Eine Behandlung ist dann medizinisch notwendig im Sinne der Bedingungen des Krankenversicherungsvertrages (MP/KK), wenn es nach den objektiven medizinischen Befunden und Erkenntnissen im Zeitpunkt der Vornahme der ärztlichen Behandlung zu vertreten ist, sie als notwendig anzusehen. Alle innerhalb des aus ärztlicher Sicht vertretbaren liegenden Behandlungsmethoden und Behandlungsschritte sind vom Krankenversicherungsvertrag gedeckt.

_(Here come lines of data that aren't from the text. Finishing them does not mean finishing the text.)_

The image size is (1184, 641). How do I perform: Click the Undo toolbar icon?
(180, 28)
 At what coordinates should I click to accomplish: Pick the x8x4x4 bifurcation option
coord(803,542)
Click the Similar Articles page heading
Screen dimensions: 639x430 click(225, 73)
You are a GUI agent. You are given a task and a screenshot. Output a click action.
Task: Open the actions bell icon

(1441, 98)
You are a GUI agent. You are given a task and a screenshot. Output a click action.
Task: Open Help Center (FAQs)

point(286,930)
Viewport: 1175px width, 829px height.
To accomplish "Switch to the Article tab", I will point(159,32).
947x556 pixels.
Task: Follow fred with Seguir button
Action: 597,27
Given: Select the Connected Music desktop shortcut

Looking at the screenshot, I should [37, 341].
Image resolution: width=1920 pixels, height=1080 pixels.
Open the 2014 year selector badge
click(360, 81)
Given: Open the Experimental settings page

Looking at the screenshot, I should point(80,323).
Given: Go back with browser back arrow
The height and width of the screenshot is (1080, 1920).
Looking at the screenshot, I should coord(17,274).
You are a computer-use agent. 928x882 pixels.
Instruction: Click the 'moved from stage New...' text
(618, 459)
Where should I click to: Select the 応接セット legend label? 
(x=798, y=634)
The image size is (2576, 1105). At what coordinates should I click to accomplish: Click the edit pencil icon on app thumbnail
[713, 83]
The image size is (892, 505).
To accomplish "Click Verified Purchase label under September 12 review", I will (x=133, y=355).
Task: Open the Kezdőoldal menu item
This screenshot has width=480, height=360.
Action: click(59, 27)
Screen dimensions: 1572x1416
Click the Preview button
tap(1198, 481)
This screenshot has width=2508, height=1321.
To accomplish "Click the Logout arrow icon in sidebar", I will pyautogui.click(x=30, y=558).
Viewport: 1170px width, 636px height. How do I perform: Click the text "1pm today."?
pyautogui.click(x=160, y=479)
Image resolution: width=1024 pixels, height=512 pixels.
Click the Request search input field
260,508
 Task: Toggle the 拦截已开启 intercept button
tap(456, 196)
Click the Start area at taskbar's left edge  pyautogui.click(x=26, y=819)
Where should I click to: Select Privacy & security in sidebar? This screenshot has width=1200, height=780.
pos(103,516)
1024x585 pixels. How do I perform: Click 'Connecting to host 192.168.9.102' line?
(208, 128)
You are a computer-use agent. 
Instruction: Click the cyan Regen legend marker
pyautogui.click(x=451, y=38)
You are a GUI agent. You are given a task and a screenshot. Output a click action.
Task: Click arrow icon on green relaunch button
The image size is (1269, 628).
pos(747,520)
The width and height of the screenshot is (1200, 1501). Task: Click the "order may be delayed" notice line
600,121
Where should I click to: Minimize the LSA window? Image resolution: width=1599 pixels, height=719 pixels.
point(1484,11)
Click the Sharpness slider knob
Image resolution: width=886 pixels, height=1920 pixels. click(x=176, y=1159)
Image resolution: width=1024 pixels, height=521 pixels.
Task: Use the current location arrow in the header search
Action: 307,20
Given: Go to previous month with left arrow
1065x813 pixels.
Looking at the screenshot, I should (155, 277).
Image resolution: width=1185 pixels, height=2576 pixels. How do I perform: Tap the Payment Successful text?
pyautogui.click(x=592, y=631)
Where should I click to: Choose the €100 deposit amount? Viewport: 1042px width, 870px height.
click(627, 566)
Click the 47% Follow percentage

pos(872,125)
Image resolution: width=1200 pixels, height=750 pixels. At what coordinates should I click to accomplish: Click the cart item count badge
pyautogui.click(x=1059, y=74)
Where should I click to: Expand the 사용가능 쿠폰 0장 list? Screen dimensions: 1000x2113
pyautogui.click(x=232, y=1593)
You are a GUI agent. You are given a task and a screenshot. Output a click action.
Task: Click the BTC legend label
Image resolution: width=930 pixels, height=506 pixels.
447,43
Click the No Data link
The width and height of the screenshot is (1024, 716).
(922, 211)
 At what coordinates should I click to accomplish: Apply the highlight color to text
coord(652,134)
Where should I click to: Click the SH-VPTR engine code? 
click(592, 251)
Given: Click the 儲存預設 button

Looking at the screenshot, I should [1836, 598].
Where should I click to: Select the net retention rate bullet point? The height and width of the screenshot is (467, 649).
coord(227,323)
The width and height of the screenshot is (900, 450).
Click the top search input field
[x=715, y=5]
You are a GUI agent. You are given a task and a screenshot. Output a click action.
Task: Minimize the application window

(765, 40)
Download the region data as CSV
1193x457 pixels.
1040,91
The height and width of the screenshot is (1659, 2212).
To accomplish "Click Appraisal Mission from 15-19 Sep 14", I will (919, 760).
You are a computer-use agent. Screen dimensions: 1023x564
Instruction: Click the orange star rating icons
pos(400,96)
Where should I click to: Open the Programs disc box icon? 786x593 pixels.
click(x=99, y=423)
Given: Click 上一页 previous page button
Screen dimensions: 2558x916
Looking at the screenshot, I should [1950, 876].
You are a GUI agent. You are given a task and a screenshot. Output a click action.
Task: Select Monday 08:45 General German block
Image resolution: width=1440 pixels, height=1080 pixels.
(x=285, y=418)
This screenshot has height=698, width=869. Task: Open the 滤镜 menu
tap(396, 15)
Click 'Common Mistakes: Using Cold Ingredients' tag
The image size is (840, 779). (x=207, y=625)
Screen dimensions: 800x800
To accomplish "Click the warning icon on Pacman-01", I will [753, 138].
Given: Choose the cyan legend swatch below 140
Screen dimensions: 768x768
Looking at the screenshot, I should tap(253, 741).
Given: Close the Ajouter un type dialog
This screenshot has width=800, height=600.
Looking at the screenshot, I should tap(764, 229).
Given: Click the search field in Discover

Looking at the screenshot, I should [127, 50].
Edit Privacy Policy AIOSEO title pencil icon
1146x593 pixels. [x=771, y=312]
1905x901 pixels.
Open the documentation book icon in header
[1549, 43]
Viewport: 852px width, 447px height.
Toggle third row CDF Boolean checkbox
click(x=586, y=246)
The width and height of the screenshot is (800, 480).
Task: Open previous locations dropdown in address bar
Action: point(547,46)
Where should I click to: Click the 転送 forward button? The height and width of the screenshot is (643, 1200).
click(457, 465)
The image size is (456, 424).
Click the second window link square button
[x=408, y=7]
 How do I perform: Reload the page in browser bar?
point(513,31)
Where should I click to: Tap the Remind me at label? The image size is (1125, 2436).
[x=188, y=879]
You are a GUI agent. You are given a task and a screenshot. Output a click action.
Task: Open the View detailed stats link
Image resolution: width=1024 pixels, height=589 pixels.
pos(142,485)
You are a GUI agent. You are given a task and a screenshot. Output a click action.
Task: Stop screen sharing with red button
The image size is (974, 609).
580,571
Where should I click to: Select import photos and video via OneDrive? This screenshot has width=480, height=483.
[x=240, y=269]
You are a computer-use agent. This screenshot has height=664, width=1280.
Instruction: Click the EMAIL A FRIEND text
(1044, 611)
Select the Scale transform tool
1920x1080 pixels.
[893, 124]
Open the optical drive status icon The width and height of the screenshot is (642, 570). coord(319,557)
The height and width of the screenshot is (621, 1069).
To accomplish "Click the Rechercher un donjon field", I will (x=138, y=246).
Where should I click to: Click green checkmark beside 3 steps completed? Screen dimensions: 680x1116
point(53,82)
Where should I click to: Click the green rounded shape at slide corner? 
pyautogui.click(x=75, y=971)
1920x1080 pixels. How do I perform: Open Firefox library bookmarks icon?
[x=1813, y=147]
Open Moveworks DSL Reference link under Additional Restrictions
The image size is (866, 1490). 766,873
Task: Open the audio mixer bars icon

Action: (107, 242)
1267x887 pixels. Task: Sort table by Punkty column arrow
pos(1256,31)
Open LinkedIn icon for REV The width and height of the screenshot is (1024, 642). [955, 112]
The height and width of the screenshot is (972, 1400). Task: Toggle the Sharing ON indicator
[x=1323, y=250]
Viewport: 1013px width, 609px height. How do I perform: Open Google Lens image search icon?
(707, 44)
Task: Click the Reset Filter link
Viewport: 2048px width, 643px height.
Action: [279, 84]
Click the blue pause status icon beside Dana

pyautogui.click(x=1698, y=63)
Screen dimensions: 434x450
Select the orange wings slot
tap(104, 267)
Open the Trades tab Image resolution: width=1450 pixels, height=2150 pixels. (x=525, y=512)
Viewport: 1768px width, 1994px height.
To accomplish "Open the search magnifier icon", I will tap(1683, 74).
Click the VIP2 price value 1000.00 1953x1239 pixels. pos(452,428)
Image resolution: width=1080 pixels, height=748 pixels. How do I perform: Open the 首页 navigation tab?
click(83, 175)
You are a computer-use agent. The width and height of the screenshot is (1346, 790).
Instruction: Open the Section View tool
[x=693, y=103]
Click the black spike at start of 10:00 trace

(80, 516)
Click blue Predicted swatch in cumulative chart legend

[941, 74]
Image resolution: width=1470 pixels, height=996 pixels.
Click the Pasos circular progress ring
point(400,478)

Der Hinweis auf die Leitlinien geht fehlt. Das zeigt bereits die Behandlung durch die gesetzlichen Krankenkassen. Unabhängig davon haben die Leitlinien weder normativen noch „quasi-normativen“ Charakter. Tatsächlich können die Leitlinien nämlich nur den Stand der Erkenntnisse zum Zeitpunkt ihres Erlasses dokumentieren. Den Leitlinien kommt daher ein „statisches rückwärtsgewandtes Element“ (Taupitz) zu. Die Leitlinien dienen nicht dazu, den Versicherungsnehmer vom sich entwickelnden Stand von Wissenschaft und Technik abzukoppeln.



Kommentare

Im März 2014 wurden erstmals 5 Jahres Langzeitergebnisse der Protonenbestrahlung bei Prostatakrebs in einem hochrangigen amerikanischen Wissenschaftsmagazin publiziert. Insgesamt wurden in 3 hier zusammengefassten Studien 211 nicht metastasierte Prostatakrebs – Patienten mit Protonen behandelt und über einen Zeitraum von durchschnittlich über 5 Jahren (5,2 Jahre) nachbeobachtet. Ziel der Beobachtung war es die Wirkung der Therapie auf Tumorkontrolle und Überleben, wie auch die Verträglichkeit zu untersuchen. Hierbei zeigte die Studie exzellente Ergebnisse. Um eine genaue Beurteilung zu ermöglichen, wurden die Patienten entsprechend der internationalen Prostatakrebs – Leitlinien je nach Schwere der Erkrankung in 3 Risiko-Gruppen unterteilt. So erhielten Patienten mit Hoch-Risiko Prostatakrebs entsprechend dem damaligen Wissensstand noch zusätzliche Behandlungen mit Hormon- und Chemotherapie. Nach 5 Jahren Nachbeobachtung konnten folgende Ergebnisse ermittelt werden: 1. Tumorkontroll -Rate nach 5 Jahren: Prostatakarzinom mit niedrigem Risiko: 99% Prostatakarzinom mit mittlerem Risiko: 99% Prostatakarzinom mit hohem Risiko: 76% 2. Rate an schweren Nebenwirkungen gemäß internationaler Einteilungsrichtlinie CTCAE Version 3.0 (bzw. aktueller Version 4.0) Schwere Nebenwirkungen am Darm (z.B Blutung des Enddarmes): 1% (0,5%) Schwere Nebenwirkungen am Harntrakt (z.B Inkontinenz): 5,4% (1%) Insgesamt konnte dadurch erstmals im Langzeitverlauf die Effizienz dieser neuen Behandlungsmethode bei nicht metastasiertem Prostatakrebs untersucht werden. Nach Einschätzung der Authoren, die ich persönlich auch teile, handelt es sich um eine äußerst effektive Therapie. Je nach Strenge der Bewertungskriterien kann man sagen, dass 93,6 bis 98,5% der Patienten die Behandlung gut vertragen haben. Zusätzlich konnte in den ersten 5 Jahren bei bis zu 99% der Patienten kein PSA -Anstieg verzeichnet werden. Selbst bei Patienten mit sehr aggressivem und fortgeschrittenem Prostatakrebs hatten immerhin ca. 3/4 der Behandelten einen lang dauernden Vorteil durch die Kombination aus Protonenbestrahlung und Hormon-/Chemotherapie. Da man heute aber weiß, dass die Ansprechrate auf die Chemotherapie bei Prostatakrebs eher gering ist, bleibt die Hoffnung mit neu zugelassenen Substanzen (u.a. z.B. Arbirateronacetat) in Zukunft noch bessere Ergebnisse erzielen zu können.